President Bill Clinton supports the idea in the new Crime Bill, so does the Senate and so do more than 80 per cent of Americans, according to the polls. But criminologists say 'three strikes' is an overrated sham designed by politicians to make people feel that the government is fighting crime when, in fact, more violent criminals are being freed.

Worse than that, say the critics, the rule will create injustices. In Texas, for example, a man awaits trial on his third drunk-driving charge wondering if he faces life in jail. In Washington state a man who robbed an espresso cart vendor of dollars 337 ( pounds 227) - the man's third small-time robbery - is wondering if he will spend the rest of his life behind bars.

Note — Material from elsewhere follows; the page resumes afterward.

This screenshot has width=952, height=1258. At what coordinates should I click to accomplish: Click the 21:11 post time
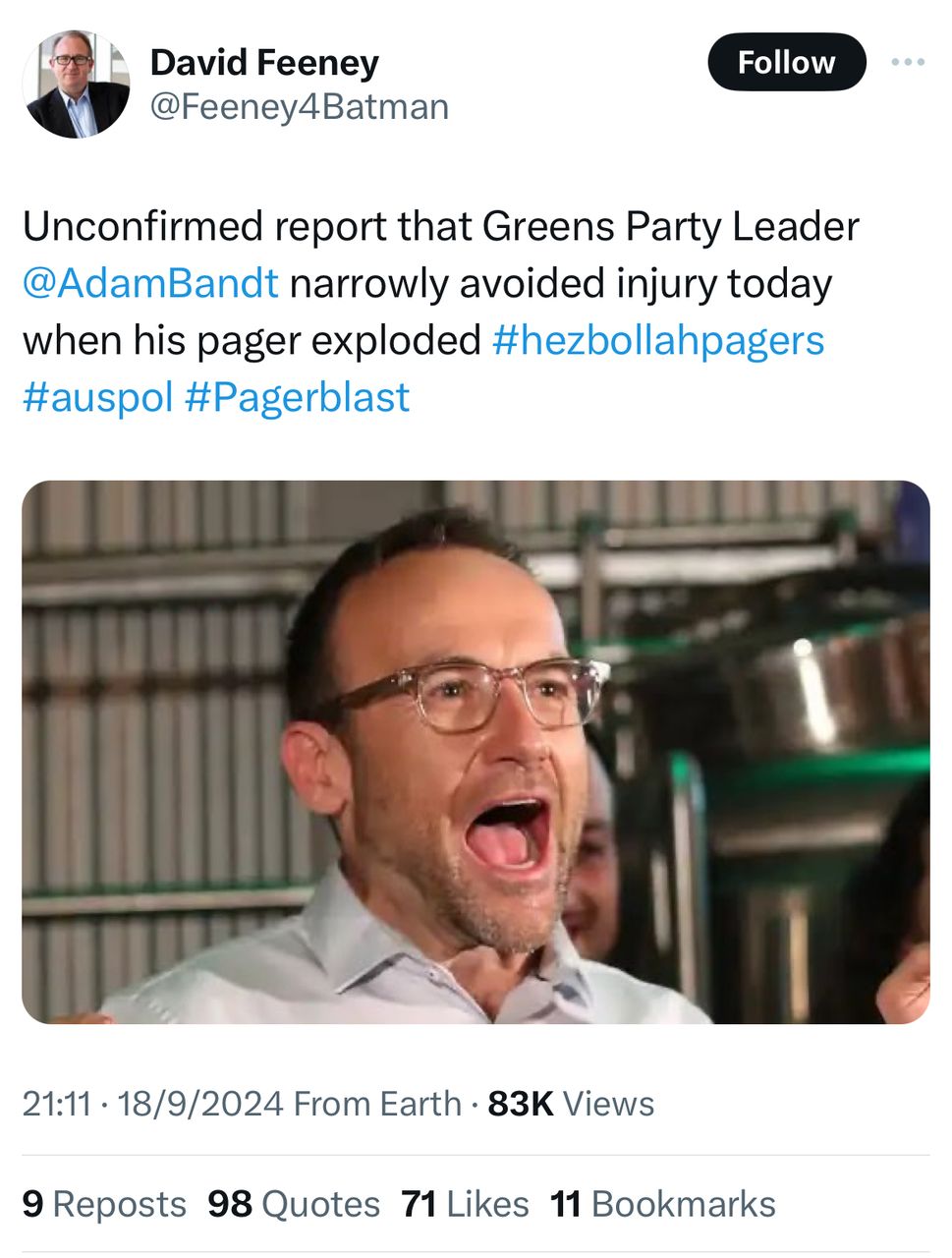click(57, 1104)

The Crime Bill debate over three strikes is far from over, and now moves to the House of Representatives. A more reasonable policy may yet prevail.

The trend in the debate is to make the three strikes rule apply only to those who have committed violent crimes, including rape and aggravated assault. At the same time criminologists are pushing for the release of 'third timers' if they are beyond the end of what the Attorney-General, Janet Reno, calls their normal 'crime-producing' life. That usually means they are older than 55.

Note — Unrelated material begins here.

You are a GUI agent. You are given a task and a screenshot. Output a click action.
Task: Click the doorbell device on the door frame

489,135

One of the fiercest critics of three strikes is Jonathan Turley, professor of law at George Washington University. 'The three strikes idea has been around for a decade and has been notoriously bad for the states that have implemented it,' he says. 'It is not uncommon to have people put away for life simply for bad cheques'.

Professor Turley says the basic problem is twofold: a rise in the length of sentences and prison overcrowding. In the last 20 years sentences have increased. Some of them for violent crimes, and especially for drugs, are mandatory and there is no parole. Texas, for example, has adopted new sentencing rules that increased the average sentence from 6.5 years to 9.8 in the last decade. At the same time, drug cases across the nation have mushroomed: in 1980 one out of 15 federal prisoners were drug offenders. In 1990, that ratio was one in three.

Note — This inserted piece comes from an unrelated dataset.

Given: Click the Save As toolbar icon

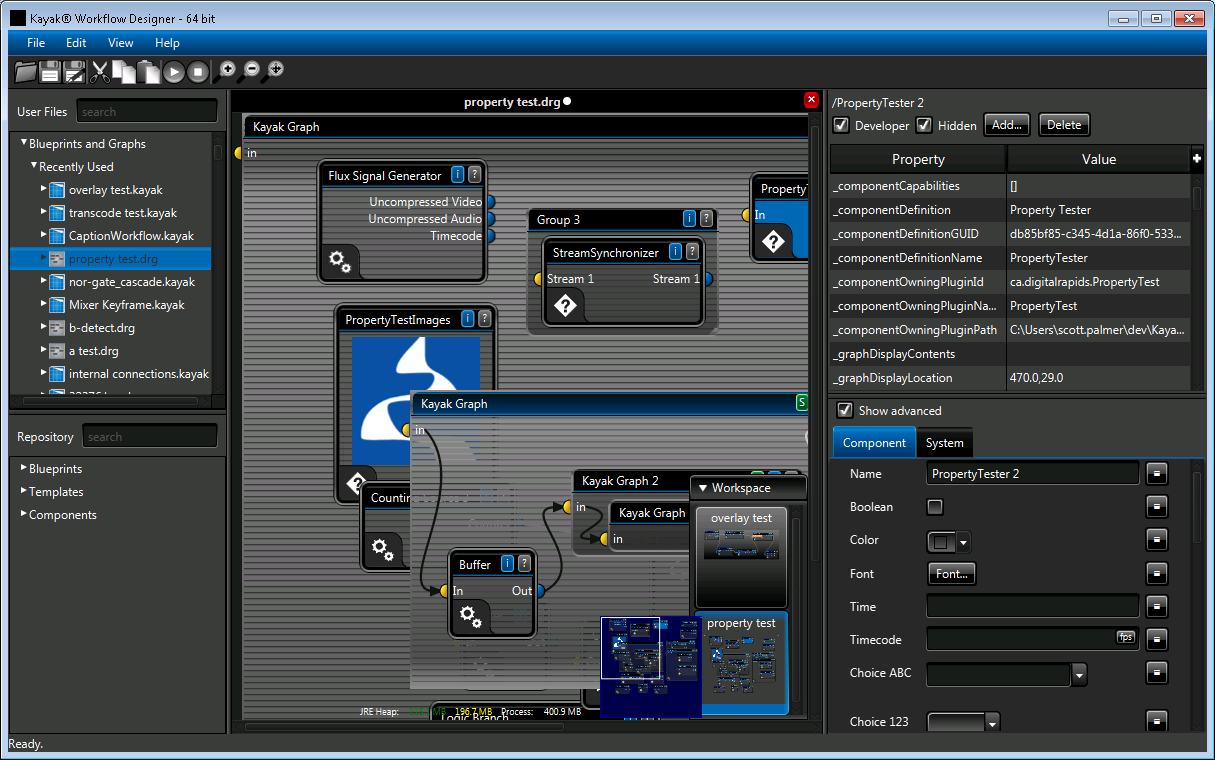Looking at the screenshot, I should pyautogui.click(x=75, y=71).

The new sentencing laws have contributed to overcrowding in the prison system to the point where 42 of the 50 states are under court order to reduce their prison populations, either by releasing prisoners or by building new prisons. Many states cannot afford to build new jails and do not want to even if they could, feeling that more prisons are not the answer to the crime wave. In New York, for example, where three strikes is being urged by Governor Mario Cuomo, the prison population has grown more than 400 per cent since 1973, from 12,500 inmates to 64,500 today. Not even the governor would say New York is a safer state than it was 20 years ago simply because it has more prisons.

Releasing prisoners early has been tried, but at the wrong end of the prison population, according to Professor Turley. Instead of releasing older prisoners who have been in jail for many years and could be considered past their active criminal life, the tendency is to release first or second-time offenders, he says. Those released are younger, and more likely to commit a crime again.

The short-term solution to overcrowding, says Professor Turley, lies in a proper use of the statistics available on recidivism. The figures show that prisoners over 55 have a recidivism rate of between four and 10 per cent, compared with younger prisoners, especially those under 30, who have rates of between 70 and 90 per cent. In a prison population that will number about 2 million by the year 2,000, there will be 125,000 prisoners aged 55 and over.

In addition to criminologists, police officers also criticise the three strikes rule, saying it has some unintended side effects. Criminals facing their third strike who have nothing to lose tend to be more violent or desperate when police try to arrest them. In the courts, prosecutors find first and second-time offenders less willing to plea bargain: admit their crimes and accept long parole terms.